Problem details:
Output the lines of the listing from the line containing "540x385 pixels. Task: Solo" through the end of the listing, inclusive, leaving out the pictures.

Excerpt from a data file
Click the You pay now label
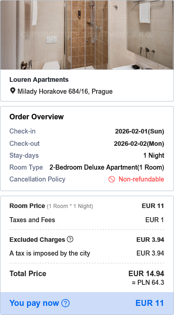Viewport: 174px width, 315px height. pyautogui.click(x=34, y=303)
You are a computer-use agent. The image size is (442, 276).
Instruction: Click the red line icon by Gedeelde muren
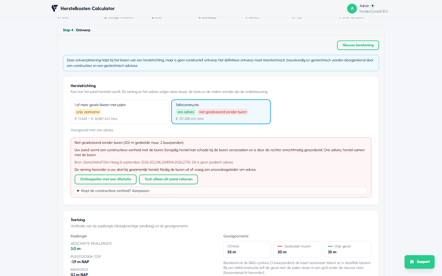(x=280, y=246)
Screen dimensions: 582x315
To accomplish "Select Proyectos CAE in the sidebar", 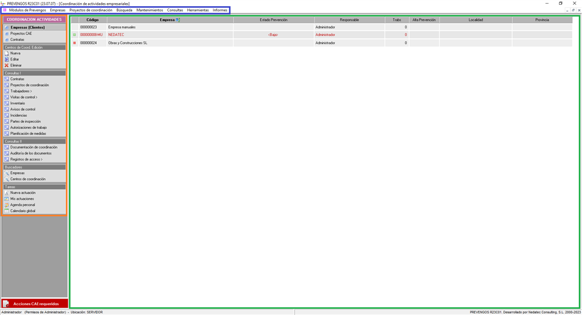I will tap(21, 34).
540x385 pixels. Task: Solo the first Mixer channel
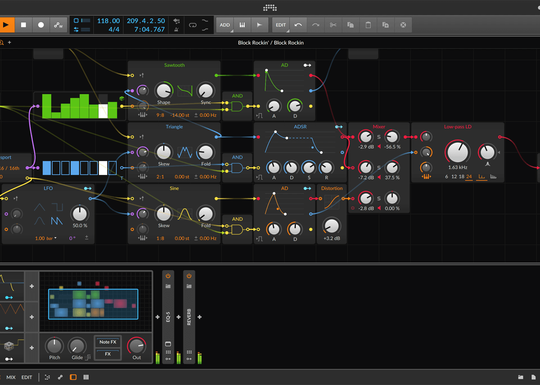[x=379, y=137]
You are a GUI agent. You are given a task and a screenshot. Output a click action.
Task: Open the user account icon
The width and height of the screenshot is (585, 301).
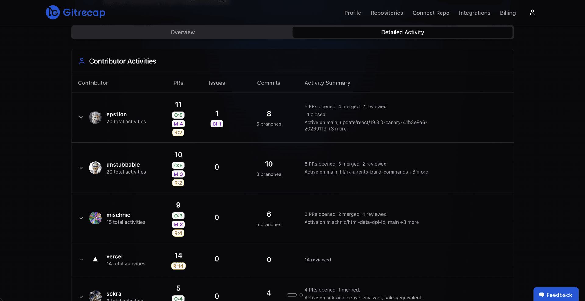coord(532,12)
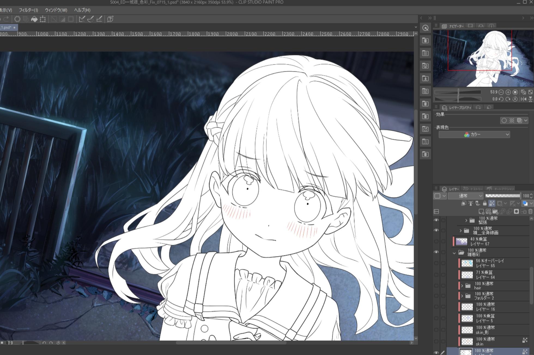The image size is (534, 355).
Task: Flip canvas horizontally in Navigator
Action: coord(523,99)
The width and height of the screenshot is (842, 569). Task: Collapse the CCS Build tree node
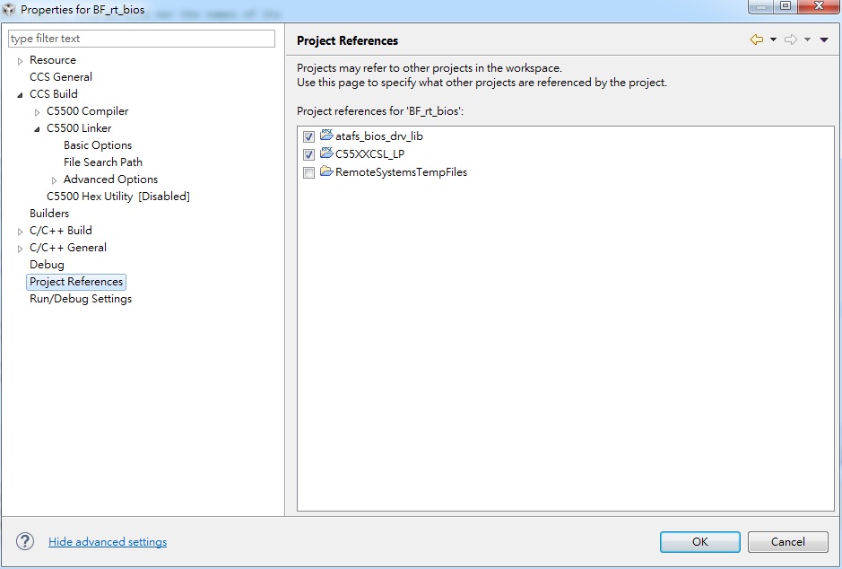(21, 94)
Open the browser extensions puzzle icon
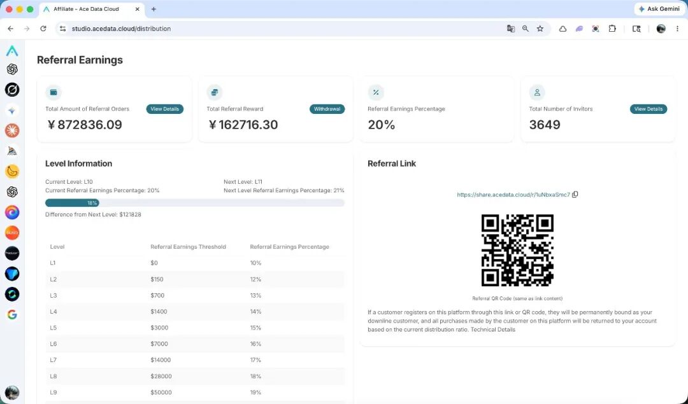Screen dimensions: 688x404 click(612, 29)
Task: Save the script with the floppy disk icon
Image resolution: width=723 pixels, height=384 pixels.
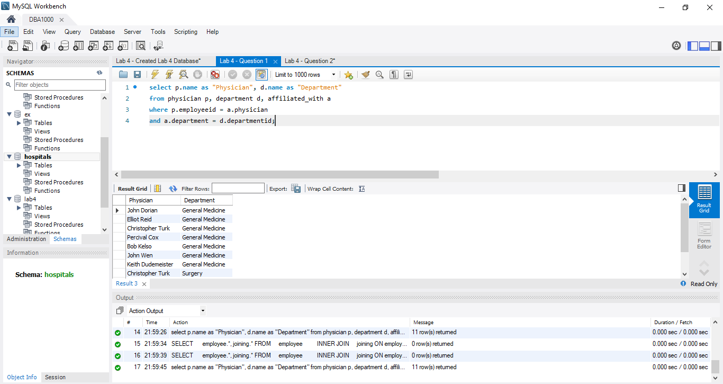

Exercise answer:
540x385 pixels. Task: Solo the first Mixer channel
[x=379, y=137]
You are a GUI agent. You are given a task and a screenshot. Output a click action.
Task: Open the user account icon
The width and height of the screenshot is (585, 301).
coord(532,12)
The image size is (534, 355).
Task: Flip canvas horizontally in Navigator
Action: coord(523,99)
The width and height of the screenshot is (842, 569). Task: Collapse the CCS Build tree node
(21, 94)
Open the browser extensions puzzle icon
Screen dimensions: 688x404 click(612, 29)
Task: Save the script with the floppy disk icon
Image resolution: width=723 pixels, height=384 pixels.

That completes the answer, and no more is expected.